(Stored data entries)
=== Begin Enclosure ===
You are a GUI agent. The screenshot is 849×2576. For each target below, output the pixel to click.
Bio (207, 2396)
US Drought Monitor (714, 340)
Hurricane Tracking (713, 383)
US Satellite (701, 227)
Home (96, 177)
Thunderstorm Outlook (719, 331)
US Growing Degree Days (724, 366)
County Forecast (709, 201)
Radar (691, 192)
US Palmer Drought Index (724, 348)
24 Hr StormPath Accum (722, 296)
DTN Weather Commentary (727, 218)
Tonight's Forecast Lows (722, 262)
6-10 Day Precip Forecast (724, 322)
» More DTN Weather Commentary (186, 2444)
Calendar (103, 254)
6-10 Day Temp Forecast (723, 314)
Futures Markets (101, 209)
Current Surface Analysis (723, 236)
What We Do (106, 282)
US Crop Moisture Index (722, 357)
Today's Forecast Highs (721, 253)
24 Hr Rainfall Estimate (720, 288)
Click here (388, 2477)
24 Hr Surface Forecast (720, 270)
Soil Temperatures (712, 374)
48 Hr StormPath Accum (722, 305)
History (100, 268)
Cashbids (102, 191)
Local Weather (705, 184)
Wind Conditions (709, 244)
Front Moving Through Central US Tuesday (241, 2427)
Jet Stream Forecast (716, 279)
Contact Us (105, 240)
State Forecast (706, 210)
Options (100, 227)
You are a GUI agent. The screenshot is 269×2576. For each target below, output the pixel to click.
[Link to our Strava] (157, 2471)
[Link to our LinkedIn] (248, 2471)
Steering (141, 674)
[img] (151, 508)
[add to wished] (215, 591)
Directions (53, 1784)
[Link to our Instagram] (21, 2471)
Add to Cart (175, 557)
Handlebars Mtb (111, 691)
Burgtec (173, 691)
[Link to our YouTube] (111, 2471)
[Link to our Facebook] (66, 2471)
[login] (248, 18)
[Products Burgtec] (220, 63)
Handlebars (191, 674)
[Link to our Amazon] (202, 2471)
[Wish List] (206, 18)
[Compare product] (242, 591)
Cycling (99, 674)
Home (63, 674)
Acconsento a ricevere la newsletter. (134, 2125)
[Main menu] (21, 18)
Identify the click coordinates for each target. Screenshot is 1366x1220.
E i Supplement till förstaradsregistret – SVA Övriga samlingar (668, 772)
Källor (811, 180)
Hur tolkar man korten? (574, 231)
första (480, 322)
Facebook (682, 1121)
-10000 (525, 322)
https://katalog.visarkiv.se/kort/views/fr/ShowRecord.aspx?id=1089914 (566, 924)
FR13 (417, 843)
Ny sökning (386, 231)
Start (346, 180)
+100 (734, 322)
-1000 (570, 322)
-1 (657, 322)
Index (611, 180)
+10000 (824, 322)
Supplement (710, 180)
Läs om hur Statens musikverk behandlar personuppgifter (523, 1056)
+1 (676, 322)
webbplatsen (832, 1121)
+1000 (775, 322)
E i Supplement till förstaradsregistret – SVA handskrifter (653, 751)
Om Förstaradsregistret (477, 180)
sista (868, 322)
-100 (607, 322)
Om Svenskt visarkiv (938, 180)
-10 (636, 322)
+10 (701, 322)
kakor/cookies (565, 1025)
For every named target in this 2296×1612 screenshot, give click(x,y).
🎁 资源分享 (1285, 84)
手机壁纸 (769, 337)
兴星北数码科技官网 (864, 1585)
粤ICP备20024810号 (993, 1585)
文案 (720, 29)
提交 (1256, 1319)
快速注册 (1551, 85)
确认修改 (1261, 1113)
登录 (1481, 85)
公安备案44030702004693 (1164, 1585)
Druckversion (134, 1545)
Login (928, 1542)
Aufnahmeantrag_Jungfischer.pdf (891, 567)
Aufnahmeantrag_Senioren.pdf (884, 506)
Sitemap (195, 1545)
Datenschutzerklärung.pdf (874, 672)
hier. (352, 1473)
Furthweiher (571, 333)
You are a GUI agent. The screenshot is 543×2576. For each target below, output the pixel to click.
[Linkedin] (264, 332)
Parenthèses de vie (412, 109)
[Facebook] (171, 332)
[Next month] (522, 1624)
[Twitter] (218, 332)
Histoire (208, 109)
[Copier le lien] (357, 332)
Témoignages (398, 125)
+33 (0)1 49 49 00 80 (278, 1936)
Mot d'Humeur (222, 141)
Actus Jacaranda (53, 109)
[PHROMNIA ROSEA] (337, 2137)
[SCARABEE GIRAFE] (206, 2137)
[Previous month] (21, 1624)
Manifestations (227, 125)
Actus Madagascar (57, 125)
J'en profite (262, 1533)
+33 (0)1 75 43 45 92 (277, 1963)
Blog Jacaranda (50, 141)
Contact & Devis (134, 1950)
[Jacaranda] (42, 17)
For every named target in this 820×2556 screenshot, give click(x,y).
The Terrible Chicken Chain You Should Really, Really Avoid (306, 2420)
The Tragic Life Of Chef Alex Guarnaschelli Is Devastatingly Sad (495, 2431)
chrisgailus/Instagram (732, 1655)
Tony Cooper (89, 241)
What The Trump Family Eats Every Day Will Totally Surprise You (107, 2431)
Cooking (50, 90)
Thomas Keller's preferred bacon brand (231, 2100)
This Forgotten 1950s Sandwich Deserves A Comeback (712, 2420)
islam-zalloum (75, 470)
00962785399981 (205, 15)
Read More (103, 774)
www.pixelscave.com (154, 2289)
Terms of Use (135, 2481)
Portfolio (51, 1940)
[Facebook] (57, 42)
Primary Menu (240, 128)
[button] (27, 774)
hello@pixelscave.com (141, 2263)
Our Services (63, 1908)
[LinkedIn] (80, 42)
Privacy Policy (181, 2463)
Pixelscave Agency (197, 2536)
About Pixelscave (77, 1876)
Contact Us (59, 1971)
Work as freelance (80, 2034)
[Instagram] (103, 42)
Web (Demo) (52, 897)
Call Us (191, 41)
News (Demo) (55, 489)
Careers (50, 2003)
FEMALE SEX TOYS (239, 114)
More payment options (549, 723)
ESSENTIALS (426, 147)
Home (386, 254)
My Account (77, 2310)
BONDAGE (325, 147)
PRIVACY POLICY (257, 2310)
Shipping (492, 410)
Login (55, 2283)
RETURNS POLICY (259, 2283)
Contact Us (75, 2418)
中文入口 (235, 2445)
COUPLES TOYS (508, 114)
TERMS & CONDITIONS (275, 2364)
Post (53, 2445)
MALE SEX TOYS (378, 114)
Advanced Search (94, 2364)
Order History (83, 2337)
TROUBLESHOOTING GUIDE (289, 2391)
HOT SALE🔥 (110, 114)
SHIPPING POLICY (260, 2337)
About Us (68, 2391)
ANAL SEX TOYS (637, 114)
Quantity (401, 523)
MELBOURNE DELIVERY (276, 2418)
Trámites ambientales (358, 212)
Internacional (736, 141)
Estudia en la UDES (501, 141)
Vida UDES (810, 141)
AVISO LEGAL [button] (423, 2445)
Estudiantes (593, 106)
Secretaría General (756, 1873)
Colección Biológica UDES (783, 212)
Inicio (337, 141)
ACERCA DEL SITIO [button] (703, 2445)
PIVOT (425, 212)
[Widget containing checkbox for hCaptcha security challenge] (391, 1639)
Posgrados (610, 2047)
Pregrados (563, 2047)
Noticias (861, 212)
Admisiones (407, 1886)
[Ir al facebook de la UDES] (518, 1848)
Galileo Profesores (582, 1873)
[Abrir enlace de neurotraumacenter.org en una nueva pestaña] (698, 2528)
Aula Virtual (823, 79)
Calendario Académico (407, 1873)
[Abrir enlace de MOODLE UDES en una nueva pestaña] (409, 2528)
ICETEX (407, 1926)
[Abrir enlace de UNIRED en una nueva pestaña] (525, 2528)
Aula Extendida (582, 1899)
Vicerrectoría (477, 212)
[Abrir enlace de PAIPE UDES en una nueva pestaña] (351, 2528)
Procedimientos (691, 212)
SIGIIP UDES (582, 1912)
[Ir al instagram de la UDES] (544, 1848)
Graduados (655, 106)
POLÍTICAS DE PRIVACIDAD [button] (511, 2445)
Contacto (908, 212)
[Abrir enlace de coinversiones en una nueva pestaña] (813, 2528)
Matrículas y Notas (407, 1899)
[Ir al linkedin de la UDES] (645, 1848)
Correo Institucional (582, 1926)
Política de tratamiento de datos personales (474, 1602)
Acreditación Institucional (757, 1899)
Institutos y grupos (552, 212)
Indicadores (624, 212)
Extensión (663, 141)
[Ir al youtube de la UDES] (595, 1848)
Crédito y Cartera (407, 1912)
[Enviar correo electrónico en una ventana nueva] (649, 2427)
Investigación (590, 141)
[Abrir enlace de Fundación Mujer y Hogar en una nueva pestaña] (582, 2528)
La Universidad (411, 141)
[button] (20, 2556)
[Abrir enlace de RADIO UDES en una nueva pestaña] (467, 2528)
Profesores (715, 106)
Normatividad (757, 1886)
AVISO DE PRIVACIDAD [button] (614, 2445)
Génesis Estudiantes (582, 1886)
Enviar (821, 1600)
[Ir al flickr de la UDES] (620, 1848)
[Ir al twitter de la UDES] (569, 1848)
=== End Enclosure ===
--- PROMPT ---
In the entries above, which lines hold the string "agent"? Report all of them.

--- EXPECTED ANSWER ---
You are a GUI agent. The screenshot is 849×2576. For each target below, output the pixel to click.
You are a GUI agent. The screenshot is 269×2576. For each target below, output the pixel to click.
You are a GUI agent. The screenshot is 543×2576. For each target below, output the pixel to click.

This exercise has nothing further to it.